O’Neill School of Public and Environmental Affairs

Expert Bio

Assistant professor Landon Yoder joined the O’Neill School of Public and Environmental Affairs in 2019 after two years as a post-doctoral fellow on intensively managed landscapes at IU. He is trained as a human-environment geographer and focuses on how farmers, government and society cooperate to navigate tradeoffs between agricultural production and conservation, with a focus on water quality. His work combines both social and natural science data and spatial analysis to examine how biophysical conditions, social dynamics and institutional arrangements jointly influence environmental change.

His research has demonstrated the important effects of joint legal compliance and public monitoring data in promoting knowledge exchanges and drawing on social norms to promote the adoption of conservation practices in farming communities.
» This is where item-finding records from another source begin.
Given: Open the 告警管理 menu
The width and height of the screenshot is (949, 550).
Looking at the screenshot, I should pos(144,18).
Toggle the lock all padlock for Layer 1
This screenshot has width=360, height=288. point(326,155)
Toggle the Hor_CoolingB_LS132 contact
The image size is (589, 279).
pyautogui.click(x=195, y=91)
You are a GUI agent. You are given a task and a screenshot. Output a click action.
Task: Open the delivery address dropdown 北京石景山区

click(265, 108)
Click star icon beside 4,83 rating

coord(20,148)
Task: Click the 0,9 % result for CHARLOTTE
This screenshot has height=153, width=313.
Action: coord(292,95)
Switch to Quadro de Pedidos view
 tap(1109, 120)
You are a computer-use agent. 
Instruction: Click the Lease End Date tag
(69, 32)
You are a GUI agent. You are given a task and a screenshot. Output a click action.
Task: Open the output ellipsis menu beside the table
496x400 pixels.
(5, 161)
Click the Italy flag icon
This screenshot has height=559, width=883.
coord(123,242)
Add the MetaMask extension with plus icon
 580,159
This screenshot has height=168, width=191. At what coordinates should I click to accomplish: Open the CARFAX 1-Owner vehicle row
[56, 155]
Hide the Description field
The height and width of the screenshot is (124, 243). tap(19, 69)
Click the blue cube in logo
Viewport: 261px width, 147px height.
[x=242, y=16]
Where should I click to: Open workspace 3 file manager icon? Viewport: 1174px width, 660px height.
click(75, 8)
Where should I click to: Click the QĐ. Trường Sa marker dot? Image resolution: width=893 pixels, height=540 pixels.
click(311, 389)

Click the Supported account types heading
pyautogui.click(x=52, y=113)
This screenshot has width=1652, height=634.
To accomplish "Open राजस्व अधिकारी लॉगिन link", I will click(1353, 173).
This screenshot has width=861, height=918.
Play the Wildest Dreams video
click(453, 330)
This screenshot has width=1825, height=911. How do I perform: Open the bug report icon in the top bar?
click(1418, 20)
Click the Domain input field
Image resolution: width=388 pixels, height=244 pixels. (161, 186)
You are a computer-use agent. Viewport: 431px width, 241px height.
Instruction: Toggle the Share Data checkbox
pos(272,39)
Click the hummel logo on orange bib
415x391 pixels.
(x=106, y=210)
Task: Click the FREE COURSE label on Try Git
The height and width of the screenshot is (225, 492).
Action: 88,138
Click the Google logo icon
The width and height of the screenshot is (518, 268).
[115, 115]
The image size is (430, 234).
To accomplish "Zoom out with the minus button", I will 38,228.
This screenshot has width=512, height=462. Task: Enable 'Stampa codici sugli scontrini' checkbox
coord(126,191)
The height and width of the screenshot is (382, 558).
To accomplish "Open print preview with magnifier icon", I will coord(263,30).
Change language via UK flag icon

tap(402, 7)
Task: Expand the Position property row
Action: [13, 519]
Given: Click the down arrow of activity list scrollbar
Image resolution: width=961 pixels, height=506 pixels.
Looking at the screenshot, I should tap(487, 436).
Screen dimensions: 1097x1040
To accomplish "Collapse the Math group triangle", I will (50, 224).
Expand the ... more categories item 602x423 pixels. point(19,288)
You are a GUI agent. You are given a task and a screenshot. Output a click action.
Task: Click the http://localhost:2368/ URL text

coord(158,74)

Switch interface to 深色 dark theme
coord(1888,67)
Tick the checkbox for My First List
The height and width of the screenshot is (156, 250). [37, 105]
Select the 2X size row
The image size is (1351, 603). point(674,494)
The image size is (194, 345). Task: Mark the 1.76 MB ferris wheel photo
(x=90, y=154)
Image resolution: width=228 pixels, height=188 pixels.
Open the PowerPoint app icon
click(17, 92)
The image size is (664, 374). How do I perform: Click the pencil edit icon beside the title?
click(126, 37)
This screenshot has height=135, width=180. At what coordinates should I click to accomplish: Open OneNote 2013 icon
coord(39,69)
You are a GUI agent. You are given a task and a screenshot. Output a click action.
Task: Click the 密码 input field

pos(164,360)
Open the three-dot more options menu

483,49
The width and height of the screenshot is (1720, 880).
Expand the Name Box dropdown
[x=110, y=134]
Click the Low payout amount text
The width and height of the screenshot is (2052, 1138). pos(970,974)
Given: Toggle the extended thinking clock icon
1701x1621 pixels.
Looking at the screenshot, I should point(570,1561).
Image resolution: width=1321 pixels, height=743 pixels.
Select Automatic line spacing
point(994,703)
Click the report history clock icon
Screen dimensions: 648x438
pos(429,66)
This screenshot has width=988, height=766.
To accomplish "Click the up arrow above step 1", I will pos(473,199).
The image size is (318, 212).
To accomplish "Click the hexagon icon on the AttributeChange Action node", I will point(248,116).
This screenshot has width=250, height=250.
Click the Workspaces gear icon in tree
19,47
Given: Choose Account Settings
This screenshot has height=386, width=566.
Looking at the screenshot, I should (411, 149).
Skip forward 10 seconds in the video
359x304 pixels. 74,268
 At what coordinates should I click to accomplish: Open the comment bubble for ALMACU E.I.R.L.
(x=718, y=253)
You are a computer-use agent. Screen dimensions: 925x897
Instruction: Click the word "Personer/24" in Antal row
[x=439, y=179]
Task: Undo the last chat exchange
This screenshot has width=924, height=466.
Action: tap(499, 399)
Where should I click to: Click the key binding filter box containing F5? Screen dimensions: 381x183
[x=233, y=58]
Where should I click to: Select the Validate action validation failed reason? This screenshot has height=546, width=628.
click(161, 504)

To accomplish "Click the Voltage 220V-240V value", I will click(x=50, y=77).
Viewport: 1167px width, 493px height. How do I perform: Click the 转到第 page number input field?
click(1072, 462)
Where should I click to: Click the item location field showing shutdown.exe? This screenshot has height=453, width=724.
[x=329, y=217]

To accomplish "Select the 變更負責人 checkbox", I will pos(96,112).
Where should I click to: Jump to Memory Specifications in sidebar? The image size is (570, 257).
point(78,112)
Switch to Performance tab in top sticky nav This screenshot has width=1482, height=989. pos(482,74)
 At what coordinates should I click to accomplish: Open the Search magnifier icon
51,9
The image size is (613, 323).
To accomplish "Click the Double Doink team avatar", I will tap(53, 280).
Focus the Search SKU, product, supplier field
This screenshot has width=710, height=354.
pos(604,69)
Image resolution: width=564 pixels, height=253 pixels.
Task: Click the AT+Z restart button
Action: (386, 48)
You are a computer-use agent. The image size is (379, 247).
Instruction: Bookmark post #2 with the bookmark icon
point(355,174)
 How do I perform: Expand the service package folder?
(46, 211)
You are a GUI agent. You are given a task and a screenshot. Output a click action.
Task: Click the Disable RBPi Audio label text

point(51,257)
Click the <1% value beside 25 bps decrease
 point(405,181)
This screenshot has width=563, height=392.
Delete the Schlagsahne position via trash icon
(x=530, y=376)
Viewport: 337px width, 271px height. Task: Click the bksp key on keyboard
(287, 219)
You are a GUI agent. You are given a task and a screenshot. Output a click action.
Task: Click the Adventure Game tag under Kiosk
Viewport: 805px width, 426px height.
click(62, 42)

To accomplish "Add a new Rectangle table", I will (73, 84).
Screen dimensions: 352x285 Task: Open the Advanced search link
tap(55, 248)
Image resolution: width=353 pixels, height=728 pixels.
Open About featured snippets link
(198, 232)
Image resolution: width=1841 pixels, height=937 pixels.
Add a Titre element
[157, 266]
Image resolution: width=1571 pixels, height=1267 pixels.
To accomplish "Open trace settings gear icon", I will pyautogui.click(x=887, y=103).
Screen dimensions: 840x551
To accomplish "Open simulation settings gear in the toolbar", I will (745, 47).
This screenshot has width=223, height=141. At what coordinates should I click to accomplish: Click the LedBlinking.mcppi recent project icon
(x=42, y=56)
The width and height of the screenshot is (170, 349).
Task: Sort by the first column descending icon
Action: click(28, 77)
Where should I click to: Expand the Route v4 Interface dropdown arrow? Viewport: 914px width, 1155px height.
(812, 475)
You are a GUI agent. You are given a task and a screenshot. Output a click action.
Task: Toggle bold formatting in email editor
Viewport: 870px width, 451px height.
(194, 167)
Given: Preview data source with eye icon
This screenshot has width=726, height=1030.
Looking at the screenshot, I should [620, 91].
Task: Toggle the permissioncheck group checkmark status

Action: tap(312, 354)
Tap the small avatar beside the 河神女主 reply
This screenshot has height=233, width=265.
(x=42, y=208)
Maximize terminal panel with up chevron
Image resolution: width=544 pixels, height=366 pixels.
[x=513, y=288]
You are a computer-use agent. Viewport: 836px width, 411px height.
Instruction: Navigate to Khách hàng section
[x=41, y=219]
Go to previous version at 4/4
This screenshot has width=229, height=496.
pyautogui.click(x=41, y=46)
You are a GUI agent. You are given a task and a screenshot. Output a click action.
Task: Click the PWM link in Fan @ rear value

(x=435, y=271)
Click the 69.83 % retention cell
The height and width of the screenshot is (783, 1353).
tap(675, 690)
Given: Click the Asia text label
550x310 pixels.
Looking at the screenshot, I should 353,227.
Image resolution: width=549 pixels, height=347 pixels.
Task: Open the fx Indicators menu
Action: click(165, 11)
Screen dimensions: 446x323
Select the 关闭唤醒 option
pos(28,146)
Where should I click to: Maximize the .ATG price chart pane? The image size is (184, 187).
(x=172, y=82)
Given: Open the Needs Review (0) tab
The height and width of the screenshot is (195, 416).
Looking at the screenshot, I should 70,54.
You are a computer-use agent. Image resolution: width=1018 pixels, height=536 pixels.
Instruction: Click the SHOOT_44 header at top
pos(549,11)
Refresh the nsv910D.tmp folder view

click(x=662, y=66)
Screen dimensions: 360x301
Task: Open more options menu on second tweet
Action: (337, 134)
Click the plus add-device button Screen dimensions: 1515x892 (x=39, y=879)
His current research is focused on collaborative watershed governance among local governments in Iowa and cover crop adoption by farmers in Indiana.

Previously, Yoder worked as an editor with the Environmental Law Institute in Washington, D.C., and volunteered with the Peace Corps as a community development worker in St. Lucia.

He earned his Ph.D. in geography and his MPA with a focus on economic development and policy analysis from Indiana University. At the undergraduate level, he studied history at Goshen College.

Areas of Expertise

Collective action, farmer decision-making, pro-environmental farm management practices, collaborative governance.